Tüm bu nedenlerle ilk derece mahkemesinin asıl ve birleşen davanın kabulü yönündeki kararında herhangi bir isabetsizlik görülmediğinden asıl dosya davalısı … vekilinin istinaf başvurusunun esastan reddine karar vermek gerekmiş ve takdiren aşağıdaki şekilde hüküm kurulmuştur.
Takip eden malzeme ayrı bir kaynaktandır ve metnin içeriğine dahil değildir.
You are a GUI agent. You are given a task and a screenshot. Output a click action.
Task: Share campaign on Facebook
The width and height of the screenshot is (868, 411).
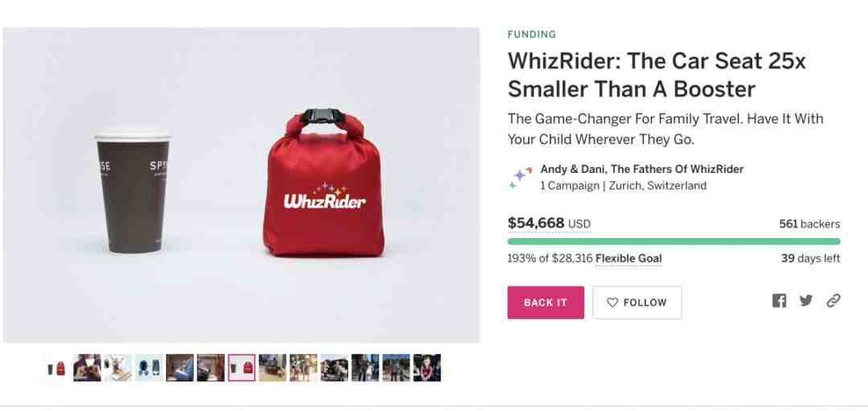tap(779, 301)
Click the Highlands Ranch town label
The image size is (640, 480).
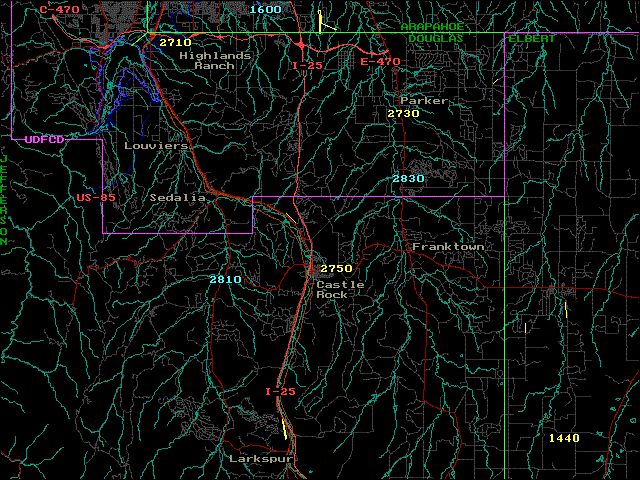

HÜKÜM: Yukarıda açıklanan nedenlerle;
1-Asıl dosya davalısı … vekilinin istinaf başvurusunun HMK’nın 353/(1)-b.1 maddesi gereğince ESASTAN REDDİNE,
2-Alınması gerekli olan 290.317,50 TL istinaf karar harcından peşin alınan 72.902,2‬0 TL istinaf karar harcının mahsubu ile bakiye 217.415,3‬0 TL’nin asıl dosya davalısı …’dan tahsili ile hazineye irat kaydına,
3-Asıl dosya davalısı … tarafından istinaf aşamasında yapılan yargılama giderlerinin üzerinde bırakılmasına,
4-İstinaf incelemesi sırasında duruşma açılmadığından davacı yararına vekalet ücreti taktirine yer olmadığına,
Dosya üzerinde yapılan inceleme sonucunda HMK’nın 361. maddesi uyarınca gerekçeli kararın tebliğinden itibaren iki haftalık süre içerisinde Yargıtay’da temyiz kanun yolu açık olmak üzere oy birliği ile karar verildi. 13/07/2023

Başkan – … Üye – … Üye – … Zabıt Katibi – …
Bu belge 5070 sayılı Elektronik İmza Kanunu hükümlerine göre UYAP sistemi üzerinden elektronik imza ile imzalanmıştır.